Thao Chik Xayavong, described by police as a Thai national, was shot dead on April 28 outside a car wash in the Hin Boun district of Khammouane province in central Laos, where he kept his farm, sources told RFA’s Lao Service, speaking on condition of anonymity.
It was unclear how long ago Xayavong, using a Lao name to establish his business, had opened his farm, and police are now searching for his still-unidentified assailant, sources said, also speaking on condition they not be named.
Speaking to RFA on April 30, a police official in Khammouane said little progress has been made so far in determing why Xayavong was shot, though sources said earlier he may have been killed in a business dispute.
“We are working closely with district authorities, but the exact cause is still unknown,” he said.
Xayavong was shot to death in broad daylight when we went to wash his car and stop by a beauty shop close to his farm, sources said.
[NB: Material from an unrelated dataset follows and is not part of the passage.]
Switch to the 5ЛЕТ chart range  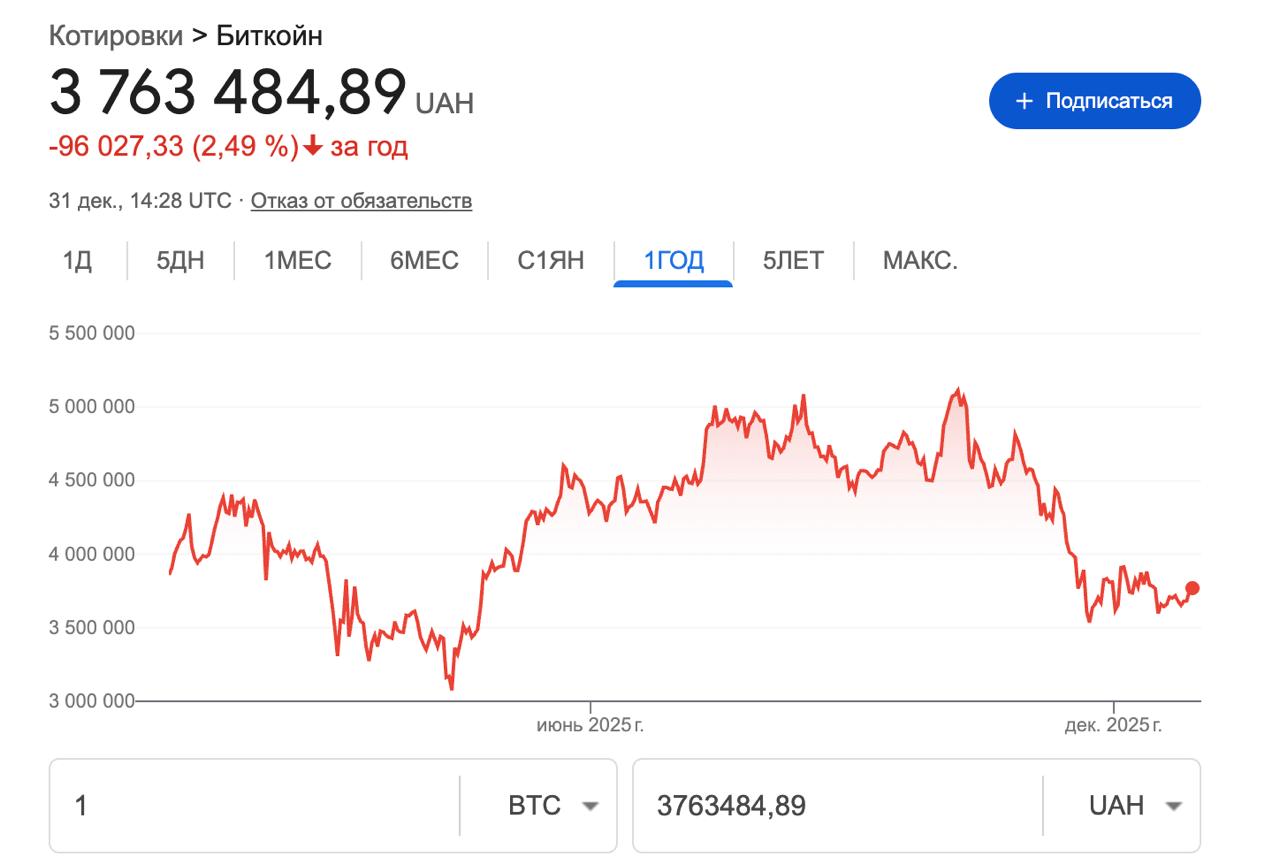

And though his assailant quickly sped away in a car, a witness to the attack was able to provide a brief description.
Speaking to RFA on May 1, an official in the province’s Ministry of Agriculture and Forests said that Xayavong’s farm was run as a zoo and tourist attraction, though few tourists visit the remote area.
“The tiger farm was opened as a tourist attraction, but I don’t know how many tigers are kept there or where they got them from,” the official said, adding, “I am not involved with them at all.”
Farms now banned
Before the Lao government banned tiger farms in September 2016, announcing that all farms would be closed within the year, private businessmen operated tiger farms along the country’s border with Vietnam and China and in other remote areas.
A large farm holding about 235 young tigers could still be seen close to the border of Borikhamxay province and the capital Vientiane before the ban was put in place, though close views of the facility were obscured by black plastic sheeting, sources said.
And at the end of 2017, at least five tiger farms were still in operation in Laos, with at least 700 tigers held in captivity, according to a Dec. 30, 2017 report by the U.K. Daily Mail.
A memo sent on Jan. 5, 2018 by the Lao prime minister’s office to various government department now calls for better protection of the country’s wildlife and improved international cooperation aimed at blocking trafficking in endangered species, sources told RFA in earlier reports.
Many tiger farms remain open in Laos in areas difficult to reach by road, though, and tiger parts and products including meat, bone, and bone wine are still offered for sale in black markets and in high-end restaurants catering to Chinese customers in the capital and in Special Economic Zones, sources say.
Reported and translated by Sidney Khotpanya for RFA’s Lao Service. Written in English by Richard Finney.